Keine Bedeutung maß das FG München der zwischenzeitlichen Entfernung einiger Aufrufe von der Internetseite bei, da eine nur zeitweise gemeinnützigkeitsschädliche Tätigkeit die Steuerbefreiung ausschließt (vgl. § 63 Abs. 2 i.V.m. § 60 Abs. 2 AO).
Bewertung
Die jüngeren Entscheidungen des BFH wie auch die darauf aufbauende Entscheidung des FG München verdeutlichen, dass nicht jede Einflussnahme auf die politische Willensbildung und die öffentliche Meinung gemeinnützigkeitsschädlich ist. Die Gerichte erkennen an, dass die nach § 52 Abs. 2 AO begünstigten Tätigkeiten zwangsläufig auch mit einer politischen Zielsetzung verbunden sein können. Überzeugend zeigt das FG München im vorliegenden Fall allerdings auf, dass der von wissenschaftlichen Erkenntnissen losgelöste, nicht mehr faktenbezogene Versuch, die eigene Meinung politisch durchzusetzen, nicht förderungswürdig ist.
Ausblick
Anders als von einigen erhofft oder erwartet, hat der Gesetzgeber die kleine Gemeinnützigkeitsrechtsreform im Rahmen des Jahressteuergesetzes 2020 nicht genutzt, um den gesetzlichen Rahmen für die politische Betätigung von Non-Profit-Organisationen zu verschieben. Den am 01.08.2021 von der Gesellschaft für Freiheitsrechte vorgelegten Entwurf eines „Demokratiestärkungsgesetzes“ (abrufbar unter: https://freiheitsrechte.org/demokratiestaerkungsgesetz/) kann man durchaus als Warmlaufen für die neue Legislaturperiode begreifen. Der Vorschlag enthält eine Ergänzung des gemeinnützigen Zweckkatalogs um Förderzwecke wie „demokratische Teilhabe“, „Durchsetzung, Stärkung und Wahrung der Rechtsstaatlichkeit und der nationalen und internationalen Grund- und Menschenrechte“ und „Förderung des Friedens“ sowie die Möglichkeit, diese Zwecke ausschließlich durch Einflussnahme auf die politische Willensbildung und öffentliche Meinung zu fördern. Die sog. Extremismusklausel (§ 51 Abs. 3 AO) soll nach dem Vorschlag dahingehend geändert werden, dass die Erwähnung einer Organisation im Verfassungsschutzbericht keine widerlegbare Vermutung mehr für gemeinnützigkeitsschädliche verfassungsfeindliche Bestrebungen darstellt, sondern es auf „tatsächliche Anhaltspunkte von hinreichendem Gewicht“ ankommen soll.

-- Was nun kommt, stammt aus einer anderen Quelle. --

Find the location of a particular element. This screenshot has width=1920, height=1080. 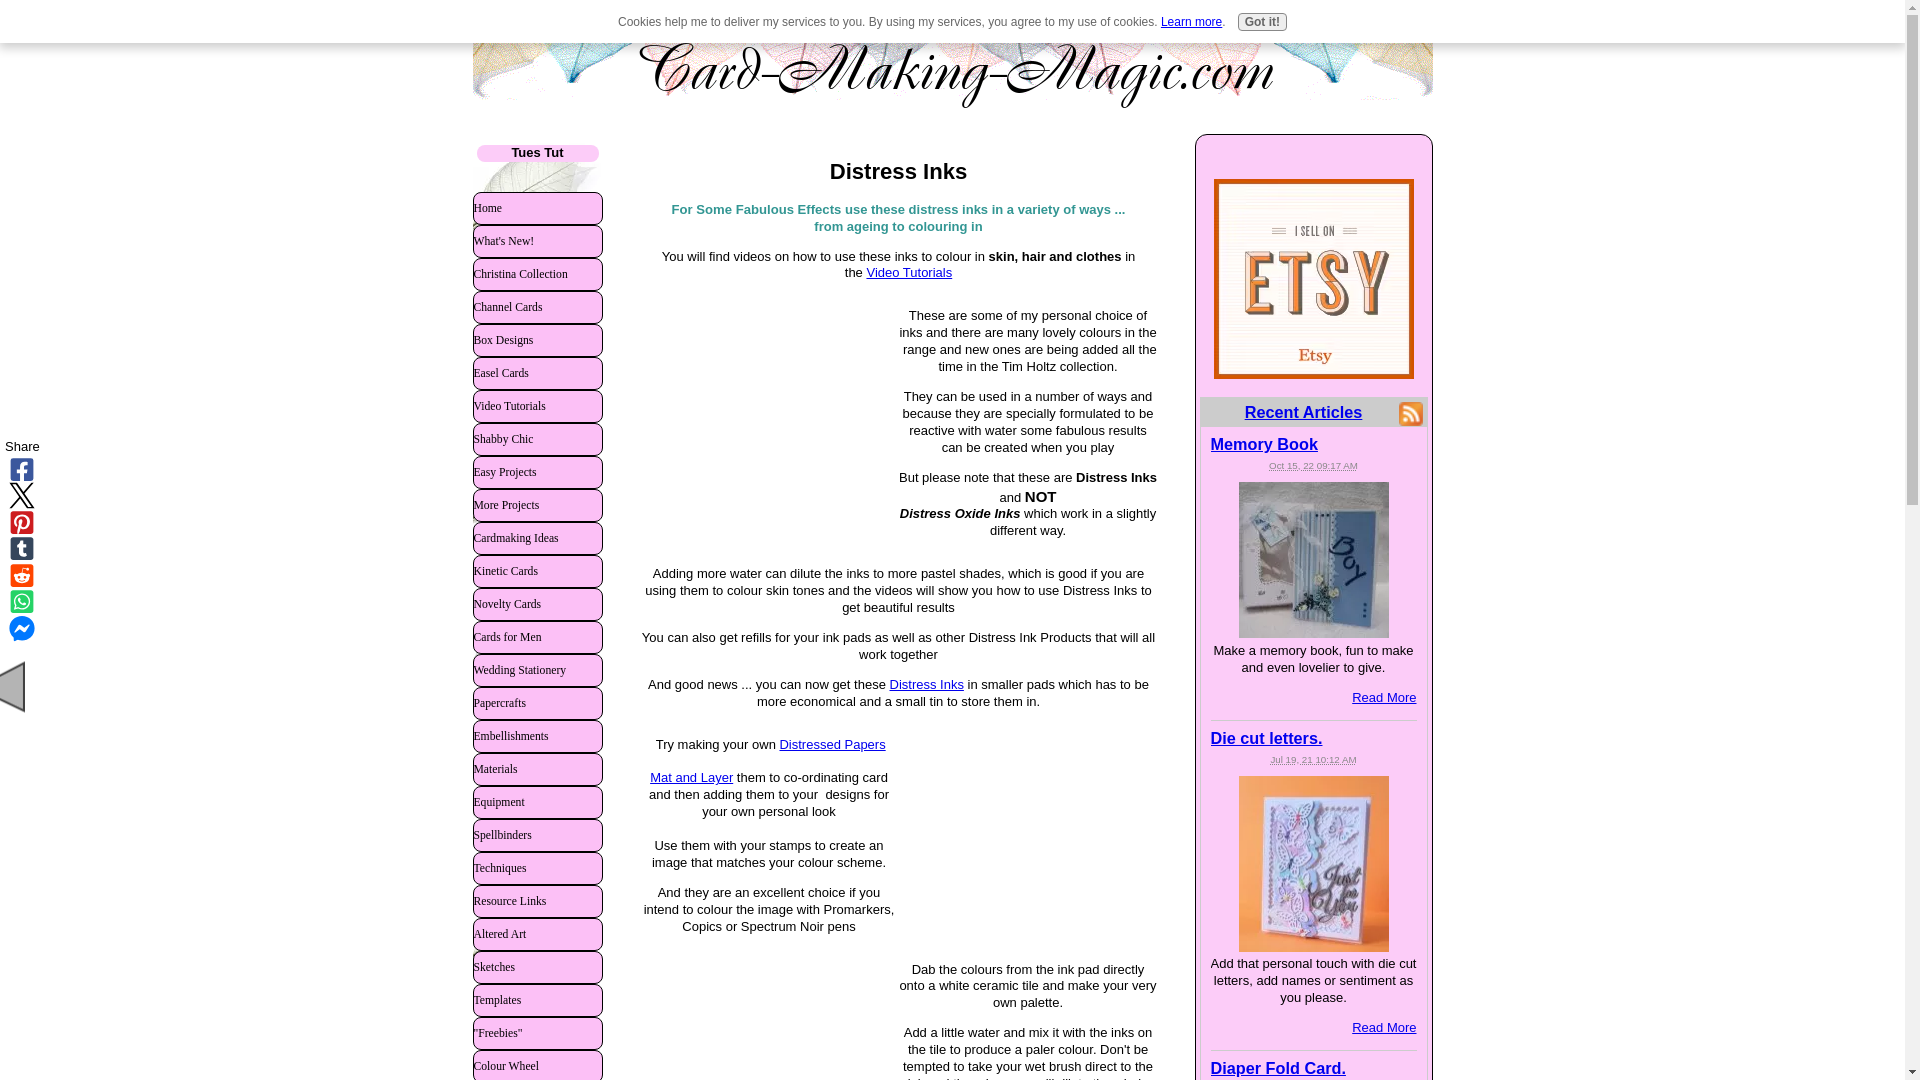

Easy Projects is located at coordinates (537, 472).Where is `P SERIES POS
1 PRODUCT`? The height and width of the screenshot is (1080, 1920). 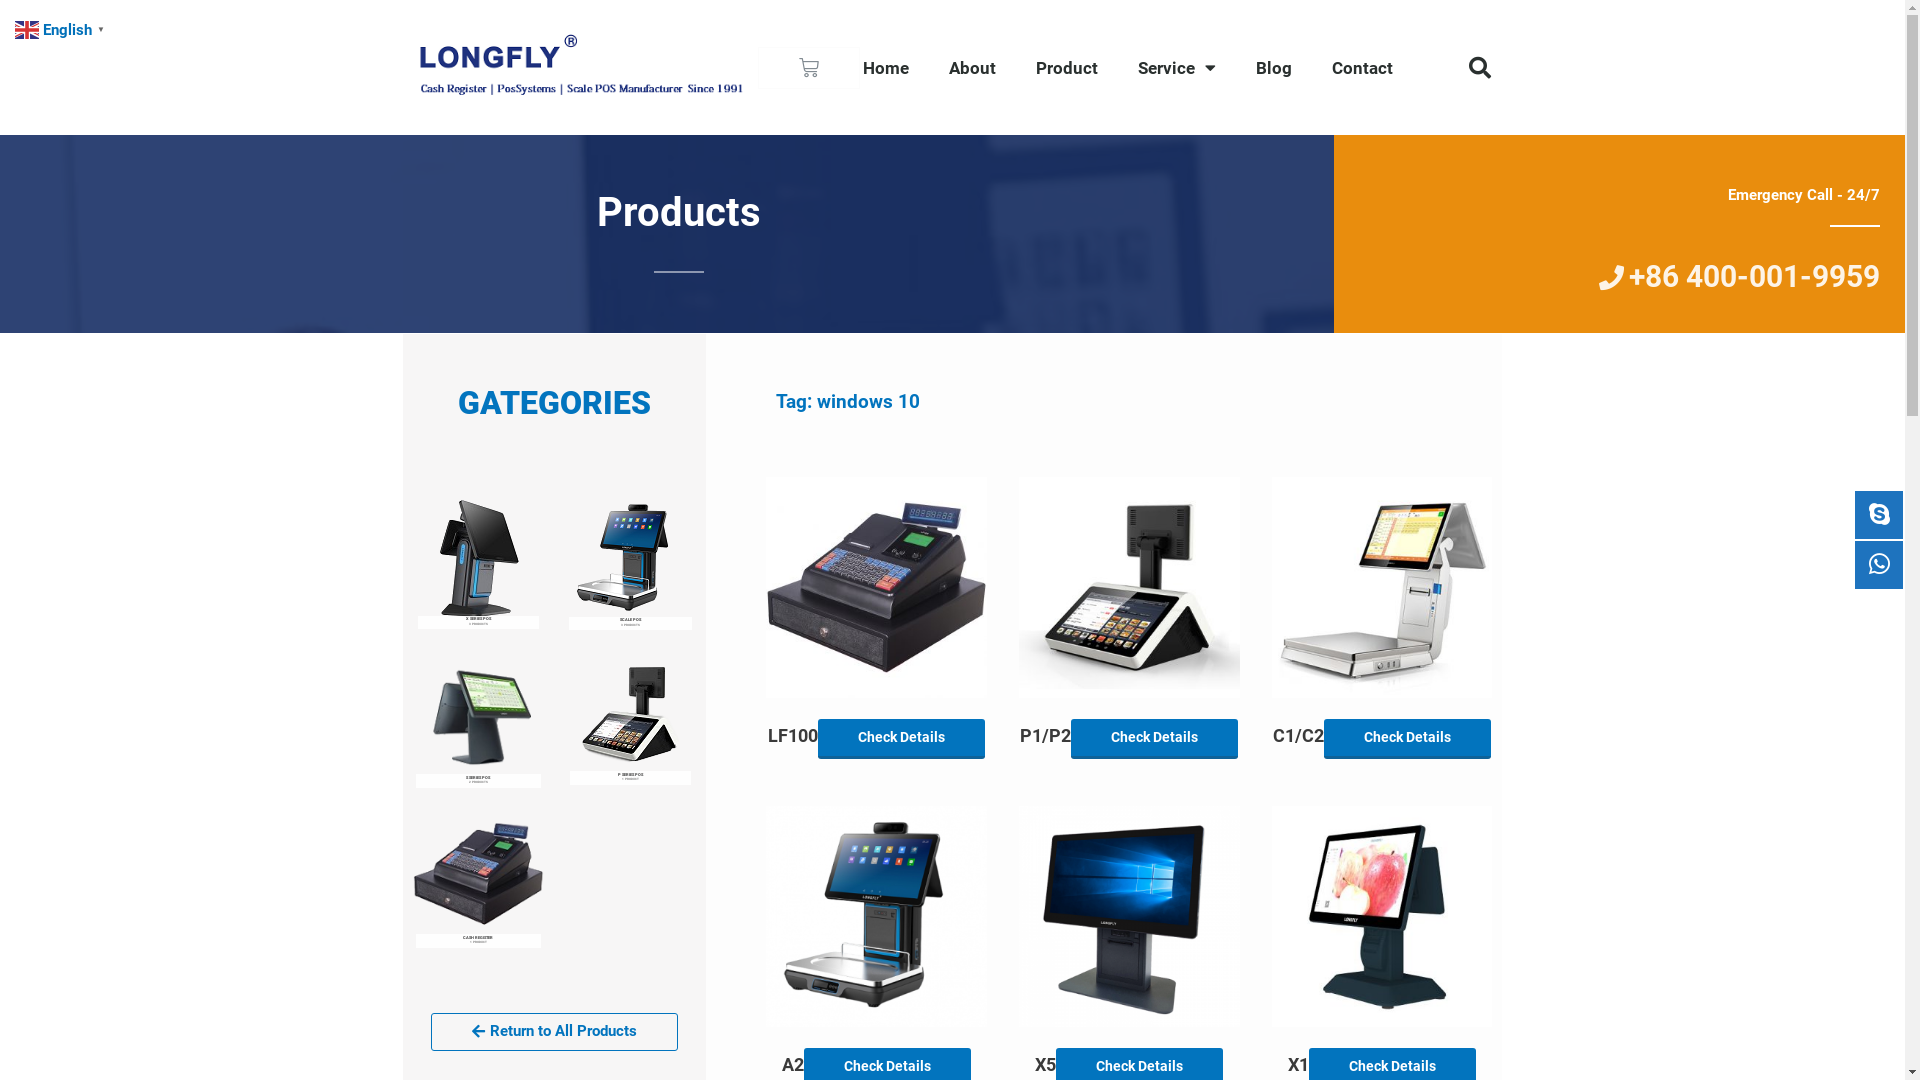 P SERIES POS
1 PRODUCT is located at coordinates (630, 721).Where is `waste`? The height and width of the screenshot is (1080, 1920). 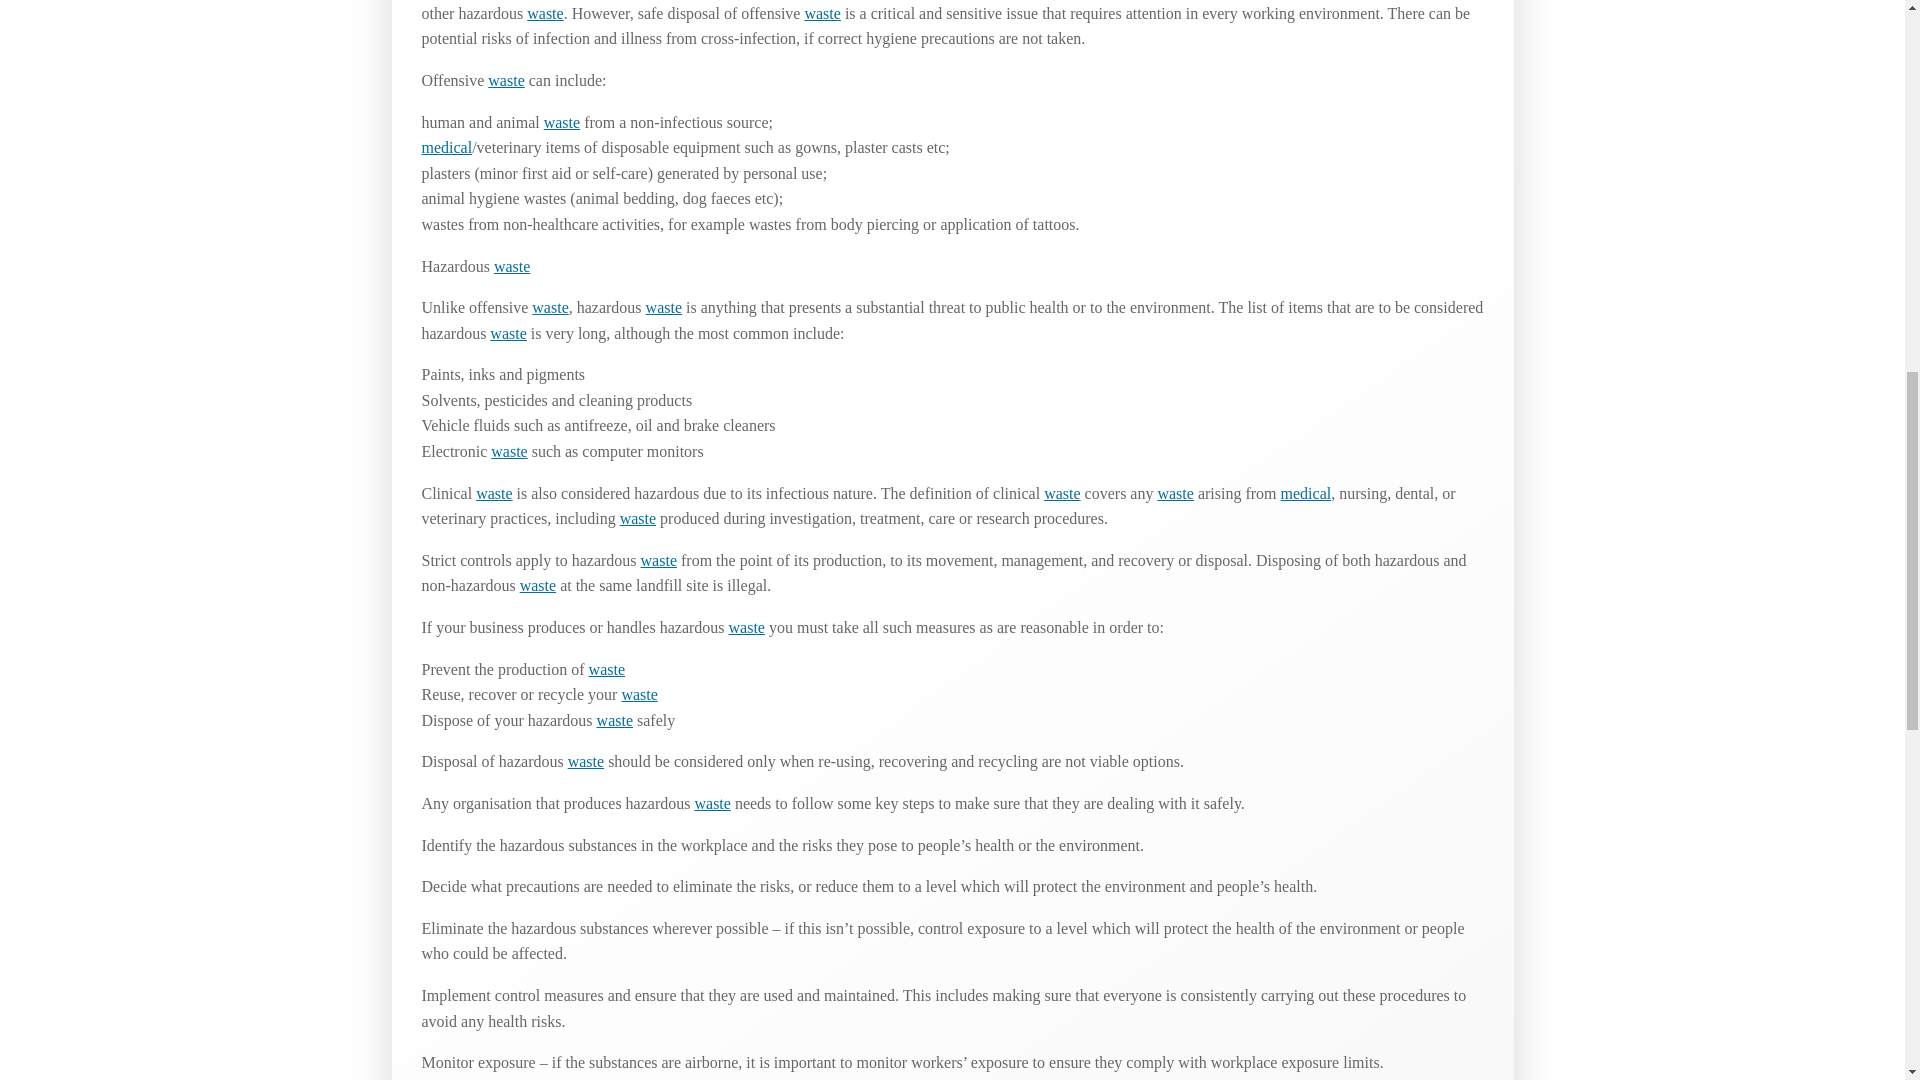 waste is located at coordinates (506, 80).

Will der Gesetzgeber einen solchen Vorschlag umsetzen, hat er verfassungsrechtliche Vorgaben zu berücksichtigen. Das BVerfG wird Gelegenheit haben, diese im Rahmen der Verfassungsbeschwerde weiter zu konkretisieren, die „Attac“ Anfang des Jahres erhoben hat (Az. des BVerfG: 1 BvR 697/21). Die Organisation sieht sich durch die zitierten BFH-Entscheidungen bzw. durch § 52 Abs. 2 AO in seinen Grundrechten aus Art. 9 Abs. 1 GG (Vereinigungsfreiheit), Art. 5 Abs. 1 Satz 1 (Meinungsfreiheit) und Art. 3 Abs. 1 GG (Gleichheitssatz) verletzt.
Aus Sicht der gemeinnützigen Organisationen stellt sich die Frage, ob und ggf. wie bei einer Liberalisierung extremistische, demokratiefeindliche und verschwörungsideologische Organisationen von Steuervergünstigungen ausgeschlossen werden können. Soll das Vertrauen in den Non-Profit-Sektor nicht beschädigt werden, bedarf es hierfür unbedingt einer rechtssicheren Lösung.